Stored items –
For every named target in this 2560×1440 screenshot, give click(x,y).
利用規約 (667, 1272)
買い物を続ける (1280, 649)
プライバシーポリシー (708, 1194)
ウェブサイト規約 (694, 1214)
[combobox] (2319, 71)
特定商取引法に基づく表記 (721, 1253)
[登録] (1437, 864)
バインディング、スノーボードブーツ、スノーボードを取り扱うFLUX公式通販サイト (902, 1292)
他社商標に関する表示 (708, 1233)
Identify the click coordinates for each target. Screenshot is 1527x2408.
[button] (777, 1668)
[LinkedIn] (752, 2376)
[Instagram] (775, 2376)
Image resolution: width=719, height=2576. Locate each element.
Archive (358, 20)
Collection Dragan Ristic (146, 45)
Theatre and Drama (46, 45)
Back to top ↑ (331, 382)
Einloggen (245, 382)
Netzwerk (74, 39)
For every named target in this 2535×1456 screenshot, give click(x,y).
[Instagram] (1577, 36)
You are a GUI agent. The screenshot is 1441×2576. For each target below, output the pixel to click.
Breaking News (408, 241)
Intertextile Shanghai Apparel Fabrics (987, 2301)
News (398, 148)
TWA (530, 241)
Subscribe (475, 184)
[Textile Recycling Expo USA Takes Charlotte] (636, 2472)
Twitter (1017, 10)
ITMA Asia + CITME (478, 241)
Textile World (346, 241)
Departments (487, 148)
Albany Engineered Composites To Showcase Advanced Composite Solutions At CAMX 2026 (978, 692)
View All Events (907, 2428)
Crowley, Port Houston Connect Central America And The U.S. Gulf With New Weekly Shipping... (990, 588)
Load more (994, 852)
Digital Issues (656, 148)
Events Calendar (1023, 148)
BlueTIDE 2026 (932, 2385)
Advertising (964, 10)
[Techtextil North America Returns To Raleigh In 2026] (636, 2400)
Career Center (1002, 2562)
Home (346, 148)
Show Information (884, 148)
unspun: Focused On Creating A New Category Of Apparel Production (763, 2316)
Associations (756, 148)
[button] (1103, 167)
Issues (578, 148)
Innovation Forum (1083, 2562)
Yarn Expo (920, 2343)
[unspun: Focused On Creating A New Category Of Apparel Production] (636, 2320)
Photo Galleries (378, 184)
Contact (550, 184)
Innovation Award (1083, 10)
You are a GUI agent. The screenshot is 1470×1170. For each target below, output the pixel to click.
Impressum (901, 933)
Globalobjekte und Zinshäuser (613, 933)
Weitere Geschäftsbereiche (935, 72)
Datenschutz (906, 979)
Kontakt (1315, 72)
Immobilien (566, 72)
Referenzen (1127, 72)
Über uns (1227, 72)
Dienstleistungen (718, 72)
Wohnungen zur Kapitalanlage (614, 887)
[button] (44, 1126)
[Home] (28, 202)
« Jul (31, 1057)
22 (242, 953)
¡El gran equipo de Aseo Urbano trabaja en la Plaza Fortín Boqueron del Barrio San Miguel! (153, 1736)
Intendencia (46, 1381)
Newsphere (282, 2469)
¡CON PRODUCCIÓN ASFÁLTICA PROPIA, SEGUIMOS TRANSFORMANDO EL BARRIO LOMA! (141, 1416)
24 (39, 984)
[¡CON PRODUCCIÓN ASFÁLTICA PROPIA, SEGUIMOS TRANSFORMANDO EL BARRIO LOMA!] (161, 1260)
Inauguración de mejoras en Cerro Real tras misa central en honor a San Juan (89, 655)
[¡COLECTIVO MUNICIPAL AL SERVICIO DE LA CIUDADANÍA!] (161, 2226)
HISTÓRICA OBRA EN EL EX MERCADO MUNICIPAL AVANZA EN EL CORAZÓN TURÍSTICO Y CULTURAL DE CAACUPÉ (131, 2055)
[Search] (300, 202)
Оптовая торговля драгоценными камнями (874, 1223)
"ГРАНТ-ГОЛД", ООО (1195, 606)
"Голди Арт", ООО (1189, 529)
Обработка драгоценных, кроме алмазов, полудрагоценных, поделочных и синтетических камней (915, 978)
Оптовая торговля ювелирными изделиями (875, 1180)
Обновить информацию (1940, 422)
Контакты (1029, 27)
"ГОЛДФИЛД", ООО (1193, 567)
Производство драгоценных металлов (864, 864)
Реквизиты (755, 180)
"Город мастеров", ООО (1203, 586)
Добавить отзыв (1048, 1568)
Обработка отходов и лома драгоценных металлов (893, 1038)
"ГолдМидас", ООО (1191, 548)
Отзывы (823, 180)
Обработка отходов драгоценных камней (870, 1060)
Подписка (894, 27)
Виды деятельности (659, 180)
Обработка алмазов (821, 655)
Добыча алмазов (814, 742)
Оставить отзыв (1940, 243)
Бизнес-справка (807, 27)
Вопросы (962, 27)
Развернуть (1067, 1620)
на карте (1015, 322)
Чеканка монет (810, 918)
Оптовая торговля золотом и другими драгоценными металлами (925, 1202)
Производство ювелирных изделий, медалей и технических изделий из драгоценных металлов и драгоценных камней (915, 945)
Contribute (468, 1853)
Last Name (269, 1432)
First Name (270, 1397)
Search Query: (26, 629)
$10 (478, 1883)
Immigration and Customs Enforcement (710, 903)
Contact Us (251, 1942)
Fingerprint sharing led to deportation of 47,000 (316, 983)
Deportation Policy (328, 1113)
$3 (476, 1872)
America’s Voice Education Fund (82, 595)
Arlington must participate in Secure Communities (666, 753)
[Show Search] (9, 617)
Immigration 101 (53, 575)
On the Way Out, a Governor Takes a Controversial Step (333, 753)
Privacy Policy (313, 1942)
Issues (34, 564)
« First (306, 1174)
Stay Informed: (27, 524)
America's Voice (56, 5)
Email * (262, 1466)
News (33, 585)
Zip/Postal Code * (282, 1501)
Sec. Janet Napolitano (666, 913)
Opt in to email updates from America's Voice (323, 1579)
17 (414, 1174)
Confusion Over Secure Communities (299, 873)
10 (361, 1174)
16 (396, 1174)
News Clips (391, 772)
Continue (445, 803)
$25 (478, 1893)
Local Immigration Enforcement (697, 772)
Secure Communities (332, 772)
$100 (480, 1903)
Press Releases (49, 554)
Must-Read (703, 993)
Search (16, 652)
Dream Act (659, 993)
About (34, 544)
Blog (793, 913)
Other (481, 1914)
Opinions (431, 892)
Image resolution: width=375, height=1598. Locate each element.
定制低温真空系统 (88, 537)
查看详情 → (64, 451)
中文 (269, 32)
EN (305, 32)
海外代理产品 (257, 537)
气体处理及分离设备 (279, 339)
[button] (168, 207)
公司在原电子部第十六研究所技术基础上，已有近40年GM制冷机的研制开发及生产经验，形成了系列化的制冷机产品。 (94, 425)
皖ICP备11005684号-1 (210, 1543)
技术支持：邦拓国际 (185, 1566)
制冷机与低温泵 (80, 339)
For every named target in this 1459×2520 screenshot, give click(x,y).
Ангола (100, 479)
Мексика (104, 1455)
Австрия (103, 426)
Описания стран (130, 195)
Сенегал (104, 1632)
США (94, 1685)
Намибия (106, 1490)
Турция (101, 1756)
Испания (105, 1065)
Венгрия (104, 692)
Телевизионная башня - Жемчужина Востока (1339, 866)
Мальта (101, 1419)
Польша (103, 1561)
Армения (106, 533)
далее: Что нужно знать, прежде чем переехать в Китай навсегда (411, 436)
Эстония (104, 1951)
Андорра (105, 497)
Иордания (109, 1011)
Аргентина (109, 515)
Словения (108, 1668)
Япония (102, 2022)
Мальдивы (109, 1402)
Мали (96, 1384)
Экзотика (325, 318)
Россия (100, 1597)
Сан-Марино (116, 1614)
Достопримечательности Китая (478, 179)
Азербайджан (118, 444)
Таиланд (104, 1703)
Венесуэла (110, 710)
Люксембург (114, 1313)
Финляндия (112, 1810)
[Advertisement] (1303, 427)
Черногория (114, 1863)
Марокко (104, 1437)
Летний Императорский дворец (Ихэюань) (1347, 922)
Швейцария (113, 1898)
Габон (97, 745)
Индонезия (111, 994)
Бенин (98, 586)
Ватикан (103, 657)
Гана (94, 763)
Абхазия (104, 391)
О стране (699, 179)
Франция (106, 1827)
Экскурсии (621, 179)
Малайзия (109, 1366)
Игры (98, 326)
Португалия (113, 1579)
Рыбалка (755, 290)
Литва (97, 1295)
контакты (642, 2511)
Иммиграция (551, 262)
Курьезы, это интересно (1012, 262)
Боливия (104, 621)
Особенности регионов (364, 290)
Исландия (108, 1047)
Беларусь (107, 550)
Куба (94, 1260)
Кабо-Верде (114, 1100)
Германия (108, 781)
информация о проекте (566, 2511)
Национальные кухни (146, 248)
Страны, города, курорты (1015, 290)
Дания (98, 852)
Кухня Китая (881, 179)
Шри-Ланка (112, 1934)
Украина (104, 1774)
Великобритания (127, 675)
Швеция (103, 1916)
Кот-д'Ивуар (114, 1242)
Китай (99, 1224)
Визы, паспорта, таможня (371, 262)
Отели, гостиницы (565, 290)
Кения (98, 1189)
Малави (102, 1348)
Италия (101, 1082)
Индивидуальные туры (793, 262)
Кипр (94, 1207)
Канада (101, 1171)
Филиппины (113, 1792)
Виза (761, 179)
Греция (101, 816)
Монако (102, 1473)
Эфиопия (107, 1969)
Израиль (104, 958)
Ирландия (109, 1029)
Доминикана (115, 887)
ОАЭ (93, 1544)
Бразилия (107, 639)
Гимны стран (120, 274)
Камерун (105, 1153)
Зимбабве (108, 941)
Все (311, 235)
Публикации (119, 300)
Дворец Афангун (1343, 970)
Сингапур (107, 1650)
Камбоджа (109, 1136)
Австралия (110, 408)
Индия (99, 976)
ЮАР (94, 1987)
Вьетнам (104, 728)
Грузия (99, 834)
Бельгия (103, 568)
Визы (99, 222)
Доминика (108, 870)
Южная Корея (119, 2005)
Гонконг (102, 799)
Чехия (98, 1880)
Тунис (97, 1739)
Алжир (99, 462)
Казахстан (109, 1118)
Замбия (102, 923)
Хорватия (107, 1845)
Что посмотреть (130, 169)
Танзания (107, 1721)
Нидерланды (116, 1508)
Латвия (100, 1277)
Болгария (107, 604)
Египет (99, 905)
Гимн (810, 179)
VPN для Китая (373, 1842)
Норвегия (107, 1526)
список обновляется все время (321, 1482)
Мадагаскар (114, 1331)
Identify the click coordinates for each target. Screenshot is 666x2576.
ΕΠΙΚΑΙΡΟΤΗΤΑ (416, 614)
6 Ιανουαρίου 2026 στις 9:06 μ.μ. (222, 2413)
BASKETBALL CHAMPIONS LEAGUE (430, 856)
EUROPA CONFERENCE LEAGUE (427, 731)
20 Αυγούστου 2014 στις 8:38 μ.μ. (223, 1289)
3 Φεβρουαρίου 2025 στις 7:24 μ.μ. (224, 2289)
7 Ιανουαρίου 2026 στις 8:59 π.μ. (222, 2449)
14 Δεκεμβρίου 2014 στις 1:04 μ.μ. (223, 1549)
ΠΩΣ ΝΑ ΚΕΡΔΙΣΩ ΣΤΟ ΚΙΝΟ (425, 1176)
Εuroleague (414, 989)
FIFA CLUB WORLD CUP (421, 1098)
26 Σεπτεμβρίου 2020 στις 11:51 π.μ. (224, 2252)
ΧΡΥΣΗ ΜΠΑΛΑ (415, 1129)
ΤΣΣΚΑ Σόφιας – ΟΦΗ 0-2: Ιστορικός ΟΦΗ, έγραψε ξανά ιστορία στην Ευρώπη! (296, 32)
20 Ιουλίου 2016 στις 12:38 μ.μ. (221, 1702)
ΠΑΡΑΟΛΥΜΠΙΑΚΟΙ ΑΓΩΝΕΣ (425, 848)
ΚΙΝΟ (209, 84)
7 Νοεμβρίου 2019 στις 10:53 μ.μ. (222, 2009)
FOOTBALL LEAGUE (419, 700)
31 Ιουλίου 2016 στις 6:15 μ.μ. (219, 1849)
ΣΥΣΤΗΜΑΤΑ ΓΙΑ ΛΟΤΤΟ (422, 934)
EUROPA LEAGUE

WORK INSTRUCTIONS –
Output only the lines from the one with "ΠΑΡΑΟΛΥΜΠΙΑΚΟΙ ΑΓΩΝΕΣ (425, 848)" through the last line of the entries above; please keep them exact.

RESULT OF THE EXERCISE –
ΠΑΡΑΟΛΥΜΠΙΑΚΟΙ ΑΓΩΝΕΣ (425, 848)
ΚΙΝΟ (209, 84)
7 Νοεμβρίου 2019 στις 10:53 μ.μ. (222, 2009)
FOOTBALL LEAGUE (419, 700)
31 Ιουλίου 2016 στις 6:15 μ.μ. (219, 1849)
ΣΥΣΤΗΜΑΤΑ ΓΙΑ ΛΟΤΤΟ (422, 934)
EUROPA LEAGUE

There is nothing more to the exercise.